Sophie parked in the circular drive, as close to the walkway leading up to the covered, wraparound porch as she could. Through the window and storm-driven rain, she could barely make out a colossal gray stable with red trim, the pastureland behind it enclosed with neat gray fencing. Taking a deep breath, she jumped out of her car and dashed up the steps to the large wooden double doors that remained closed. Her light, waterproof jacket didn’t have a hood, and in this downpour, it had taken only moments for her to get drenched. Lifting a hand, she rapped on the door, her loud knocking still unanswered by the time the next lightning bolt lit up the sky. The ensuing rumbling thunder and her ice-cold hands galvanized her into trying the knob. Finding it unlocked, she shoved the huge door open and practically fell inside. Leaning back against the door, she pushed it closed, shutting out the storm and welcoming the warmth with a relieved shiver.
She recognized the wide staircase several feet across the te
rra-cotta-tiled entry from the photos Mr. Coultrane had sent her of the house. The curved, ornate wood banister was just as rustic and appealing as it looked in the pictures, the enormous wagon-wheel light fixture above her giving off some much-needed light in the otherwise dim interior. To her right, she could see the great room with its vaulted ceiling and brick fireplace that dominated the far wall but not the open dining area and massive kitchen around the corner. To her left, the first door of the hallway stood ajar, and she could glimpse the end of a desk but detected no sound or movement inside the office.

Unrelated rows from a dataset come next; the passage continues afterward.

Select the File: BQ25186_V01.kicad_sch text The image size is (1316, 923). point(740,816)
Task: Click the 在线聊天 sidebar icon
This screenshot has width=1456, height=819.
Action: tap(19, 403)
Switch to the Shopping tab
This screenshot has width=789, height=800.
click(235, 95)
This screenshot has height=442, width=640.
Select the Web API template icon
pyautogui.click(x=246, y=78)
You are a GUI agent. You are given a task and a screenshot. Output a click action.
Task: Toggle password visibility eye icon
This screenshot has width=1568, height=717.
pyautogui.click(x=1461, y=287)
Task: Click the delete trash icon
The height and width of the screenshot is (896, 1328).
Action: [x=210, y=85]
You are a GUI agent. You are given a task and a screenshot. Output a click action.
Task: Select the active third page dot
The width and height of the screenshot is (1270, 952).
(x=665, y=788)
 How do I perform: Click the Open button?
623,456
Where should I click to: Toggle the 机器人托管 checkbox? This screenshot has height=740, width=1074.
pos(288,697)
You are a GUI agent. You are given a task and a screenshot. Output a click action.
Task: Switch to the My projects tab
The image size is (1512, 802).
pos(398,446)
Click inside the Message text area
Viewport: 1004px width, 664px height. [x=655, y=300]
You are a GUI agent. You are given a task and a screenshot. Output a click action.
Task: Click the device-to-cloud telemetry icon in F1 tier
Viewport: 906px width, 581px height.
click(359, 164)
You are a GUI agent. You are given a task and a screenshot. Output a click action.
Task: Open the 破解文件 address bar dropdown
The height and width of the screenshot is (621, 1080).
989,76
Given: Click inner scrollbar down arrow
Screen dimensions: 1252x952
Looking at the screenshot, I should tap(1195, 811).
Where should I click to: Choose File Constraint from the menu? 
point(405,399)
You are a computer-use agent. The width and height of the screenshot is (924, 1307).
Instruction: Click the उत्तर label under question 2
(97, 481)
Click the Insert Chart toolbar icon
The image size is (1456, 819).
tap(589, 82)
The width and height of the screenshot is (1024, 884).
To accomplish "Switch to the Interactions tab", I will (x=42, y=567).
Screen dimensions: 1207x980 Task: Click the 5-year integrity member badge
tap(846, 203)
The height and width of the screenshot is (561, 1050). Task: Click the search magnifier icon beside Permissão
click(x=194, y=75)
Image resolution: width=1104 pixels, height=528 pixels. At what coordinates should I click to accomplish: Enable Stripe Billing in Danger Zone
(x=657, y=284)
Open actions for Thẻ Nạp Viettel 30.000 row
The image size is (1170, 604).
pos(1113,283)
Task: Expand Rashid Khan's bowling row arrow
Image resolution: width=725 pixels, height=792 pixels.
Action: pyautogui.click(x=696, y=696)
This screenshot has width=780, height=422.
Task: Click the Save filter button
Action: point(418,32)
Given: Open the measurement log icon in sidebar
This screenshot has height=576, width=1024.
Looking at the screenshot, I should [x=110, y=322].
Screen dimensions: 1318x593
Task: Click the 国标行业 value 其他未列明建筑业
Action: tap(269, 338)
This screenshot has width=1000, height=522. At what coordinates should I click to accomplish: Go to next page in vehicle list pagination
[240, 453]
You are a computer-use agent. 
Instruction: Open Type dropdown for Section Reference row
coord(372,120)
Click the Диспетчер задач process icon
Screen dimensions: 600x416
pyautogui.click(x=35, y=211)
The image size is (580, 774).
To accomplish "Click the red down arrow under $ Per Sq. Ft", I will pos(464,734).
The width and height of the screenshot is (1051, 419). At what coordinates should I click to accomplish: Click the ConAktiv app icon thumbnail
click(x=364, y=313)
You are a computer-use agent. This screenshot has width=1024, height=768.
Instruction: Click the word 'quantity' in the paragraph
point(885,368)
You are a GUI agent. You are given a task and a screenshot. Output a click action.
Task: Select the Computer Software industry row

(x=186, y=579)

Another shiver racked Sophie’s body, and she scraped her damp hair away from her face and neck. “Hello?” she called out, her voice bouncing off the high ceilings. Silence met her tentative greeting, and she sighed in exhausted, nerve-wracked frustration.
Stripping off her wet jacket, she hung it on an empty peg next to two men’s all-weather coats and Stetsons and one smaller woman’s size jacket, indicating there were people in residence. Running her clammy hands on her khaki slacks, she padded down the hall toward the only light she could discern, wondering if her new employer had given up on her arriving today. She passed the office and one closed door before hearing voices coming from the room near the end of the hall then the distinct sound of slapping flesh. She paused, cringing and debating whether to stay or go when a roll of thunder penetrated the thick walls.
Left with little choice, she moved ahead. Instead of calling out again, afraid of interrupting something, she crept toward the open door only to stop dead in her tracks at a tableau that shocked her into stunned immobility and silence. Bent over a padded footstool, a naked woman knelt with her hands cuffed behind her, the man standing in front of her holding her head as he fucked her mouth with long, slow thrusts. Another man stood behind her upturned butt, wielding a wicked-looking leather belt across her buttocks, the snap of leather striking bare skin mingling with a low moan from the woman.